→ REQUIRED ACTION 1
How much vinegar does the yarn-dyeing post say is needed?
→ REQUIRED ACTION 2
Please rewrite the yarn-dyeing post from "Saturday, September 29, 2012" up to and including "from Knit Picks)", putting "hank" in place of "skein".
→ REQUIRED ACTION 3
Carry on the yarn-dyeing post from the point where it stops.

→ EXCERPT PROVIDED
Saturday, September 29, 2012

Coloring Your Yarn

I have finally tried my hand at dying yarn!

It's something I always thought about trying, but most sources will tell you that you must use often harmful dyes, which require masks to use, and require you to discard any utensils you use during the dye process. I am not comfortable using a chemical that I have to have a mask to be around, especially when I can't mask up my pets.

Then I stumbled upon a site that outlined how to use vinegar and food dye to color your yarn, with the same result, without the harmful drawbacks - and it's a frugal alternative to buying single acid dyes that cost 5 dollars or more a piece. I had me a spare skein of bare yarn lying around, and I decided it was time to try this out.

Implements Needed:

1. A skein of bare yarn, be it alpaca, merino, or wool. (I used 100% wool, from Knit Picks)
2. A clean sink (Time to get those dishes done!)
3. At least 2 cups of vinegar.
4. A set of food coloring. (Mine were McCormick)
5. A working crockpot. Because it's food coloring, you will not ruin it!

[Dataset entries]
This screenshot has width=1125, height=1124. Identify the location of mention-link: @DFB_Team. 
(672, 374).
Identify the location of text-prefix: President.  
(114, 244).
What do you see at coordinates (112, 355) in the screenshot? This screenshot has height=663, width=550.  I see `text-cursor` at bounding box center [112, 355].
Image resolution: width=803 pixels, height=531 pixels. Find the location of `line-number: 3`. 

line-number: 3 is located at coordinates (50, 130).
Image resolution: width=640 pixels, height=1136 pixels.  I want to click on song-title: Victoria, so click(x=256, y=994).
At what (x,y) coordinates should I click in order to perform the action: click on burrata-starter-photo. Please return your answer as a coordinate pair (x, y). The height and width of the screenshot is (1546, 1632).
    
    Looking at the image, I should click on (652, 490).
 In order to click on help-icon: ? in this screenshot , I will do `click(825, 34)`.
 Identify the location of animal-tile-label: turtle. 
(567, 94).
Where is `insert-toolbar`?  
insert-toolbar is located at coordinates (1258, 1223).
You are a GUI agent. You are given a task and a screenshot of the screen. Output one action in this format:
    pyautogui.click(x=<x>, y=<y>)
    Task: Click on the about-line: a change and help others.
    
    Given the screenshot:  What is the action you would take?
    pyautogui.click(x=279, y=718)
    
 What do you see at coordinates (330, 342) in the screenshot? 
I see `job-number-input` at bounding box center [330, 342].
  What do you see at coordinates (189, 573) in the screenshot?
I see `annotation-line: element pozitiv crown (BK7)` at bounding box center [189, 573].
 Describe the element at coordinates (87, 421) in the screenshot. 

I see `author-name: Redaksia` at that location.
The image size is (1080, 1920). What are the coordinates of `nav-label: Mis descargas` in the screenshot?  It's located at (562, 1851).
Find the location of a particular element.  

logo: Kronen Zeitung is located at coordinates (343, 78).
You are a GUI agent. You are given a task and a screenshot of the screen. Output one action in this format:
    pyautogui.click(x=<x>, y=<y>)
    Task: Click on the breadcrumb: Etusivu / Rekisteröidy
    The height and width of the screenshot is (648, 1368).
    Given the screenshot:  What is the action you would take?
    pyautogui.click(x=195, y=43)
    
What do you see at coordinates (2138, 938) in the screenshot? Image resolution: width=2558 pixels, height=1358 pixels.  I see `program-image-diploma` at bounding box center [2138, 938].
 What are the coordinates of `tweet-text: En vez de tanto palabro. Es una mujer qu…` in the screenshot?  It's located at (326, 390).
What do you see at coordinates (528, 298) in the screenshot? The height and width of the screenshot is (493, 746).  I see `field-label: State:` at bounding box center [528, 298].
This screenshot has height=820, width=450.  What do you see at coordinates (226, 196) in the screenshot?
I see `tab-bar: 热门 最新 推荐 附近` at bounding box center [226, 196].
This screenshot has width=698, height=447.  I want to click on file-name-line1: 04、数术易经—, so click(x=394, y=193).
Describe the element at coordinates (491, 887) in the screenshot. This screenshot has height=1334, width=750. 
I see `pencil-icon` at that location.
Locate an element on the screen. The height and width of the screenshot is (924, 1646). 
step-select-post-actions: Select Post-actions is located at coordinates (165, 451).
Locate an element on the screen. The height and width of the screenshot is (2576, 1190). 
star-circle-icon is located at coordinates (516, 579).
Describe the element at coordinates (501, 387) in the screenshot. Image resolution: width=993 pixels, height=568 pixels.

→ TASK RESPONSE 1
At least 2 cups.

→ TASK RESPONSE 2
Saturday, September 29, 2012

Coloring Your Yarn

I have finally tried my hand at dying yarn!

It's something I always thought about trying, but most sources will tell you that you must use often harmful dyes, which require masks to use, and require you to discard any utensils you use during the dye process. I am not comfortable using a chemical that I have to have a mask to be around, especially when I can't mask up my pets.

Then I stumbled upon a site that outlined how to use vinegar and food dye to color your yarn, with the same result, without the harmful drawbacks - and it's a frugal alternative to buying single acid dyes that cost 5 dollars or more a piece. I had me a spare hank of bare yarn lying around, and I decided it was time to try this out.

Implements Needed:

1. A hank of bare yarn, be it alpaca, merino, or wool. (I used 100% wool, from Knit Picks)

→ TASK RESPONSE 3
The Night Before:

Note: The crockpot isn't on during this step, I just didn't want to dirty two dishes unnecessarily, and when we do "cook" the yarn, it'll be in this dish anyway.

For starters, I grabbed my crockpot, poured 3/4ths cup of vinegar in, and then added some water. After getting my yarn settled in this bath, I added enough water to just cover my yarn, popped the top on, and walked away. You'll want to let this sit overnight, if you really want your yarn to absorb your colors. If you don't want your yarn so bright, you don't need to do this soak. I did end up checking on it later on, and added more water as the yarn had absorbed some.

The science here is, really simply, the vinegar is an acid that works to open up all the crazy little fibers in our sheep hair, so that when the color and heat are introduced, all the color can be soaked up. Without the acid, your yarn won't absorb the color, and you'll be the new owner of a skein of off white, or oddly brown yarn.

The Next Day:

In a nice clean sink, drain the water off and gently rinse out the yarn. Don't go too crazy here, just give it a quick run under the tap, I did this when it was still in the crockpot bowl. Refill the water so that it's just covering the yarn, you can add more, so that your dyes float around more and mix more, but that's up to you. Then add 1/2 cup of vinegar.

Pop it back into crockpot heating mechanism, put it on high, and wait until the water is hot enough to steam. Roughly 2 hours, depending on your crockpot. Do your nails, take the trash out, or whatever it is that makes you happy. (Knit, perhaps?)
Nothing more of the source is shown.